Carspecken outlines the preliminary steps of critical qualitative research, including outlining research questions and the subjects of study as well as examining my own value orientations.
My values color my view of the study subjects. My subjects are teachers. But these teachers, most modern teachers in the U.S. traditional public systems, have experienced an increased administrative oversight for the last thirty years. The history of American Education has been a pendulum between hypervigilant administrative oversight that allowed educators little freedom in their curriculum and methods on one side and the ideal of the professional teacher who is in touch with their students and the pedagogy to reach them on the other. Since the 1983 publication of A Nation at Risk, teachers have been subject to every encroaching administrative oversight, homogenizing curriculum, objectives, methods and procedures. My own personal value system sees this ever tightening homogeneity as a detriment to education, stifling the ideas of teachers and stepping on their rapport with students.

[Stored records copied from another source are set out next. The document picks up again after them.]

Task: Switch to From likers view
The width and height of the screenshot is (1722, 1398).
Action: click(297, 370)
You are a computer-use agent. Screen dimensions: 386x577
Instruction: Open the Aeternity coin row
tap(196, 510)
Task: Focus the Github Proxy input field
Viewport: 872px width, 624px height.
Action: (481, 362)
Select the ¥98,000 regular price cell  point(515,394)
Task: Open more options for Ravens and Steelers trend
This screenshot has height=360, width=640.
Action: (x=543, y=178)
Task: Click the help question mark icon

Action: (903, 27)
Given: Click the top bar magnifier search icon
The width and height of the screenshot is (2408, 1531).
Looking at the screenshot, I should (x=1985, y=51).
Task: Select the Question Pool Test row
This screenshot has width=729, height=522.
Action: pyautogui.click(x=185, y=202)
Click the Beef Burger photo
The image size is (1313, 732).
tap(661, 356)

As the regulations become more draconian, teachers are struggling to meet the requirements of the latest rounds of regulations and standards while maintaining their own standards of excellence in instruction and facilitating learning. Where teachers previously shared ideas and methods with the other teachers within their school and system, the modern age of digital communication and social networking has allowed this dissemination of teacher content and pedagogical to spread across the nation and the globe.
So how does this digital network of educators function? What do teachers actually take away from their experiences on networks like Twitter, the defacto social network for online interaction between educators? Is it actual professional knowledge or moral support? How much of what goes on is talking shop with other like minded educators and how much of what is discussed is actually implemented in class?
These teachers also seem to be organizing with political motives, active on all sides of the political debate over education reform. For some it is a soapbox, for others a debate platform, while other groups use the platform for grassroots organization of educators. What results come from these political uses of the platform? Is Twitter an amplifier for a few voices or do the educator interactions on Twitter result in actual policy change?
These are the questions and concerns I have as I start the research. Now it is time to see how they evolve.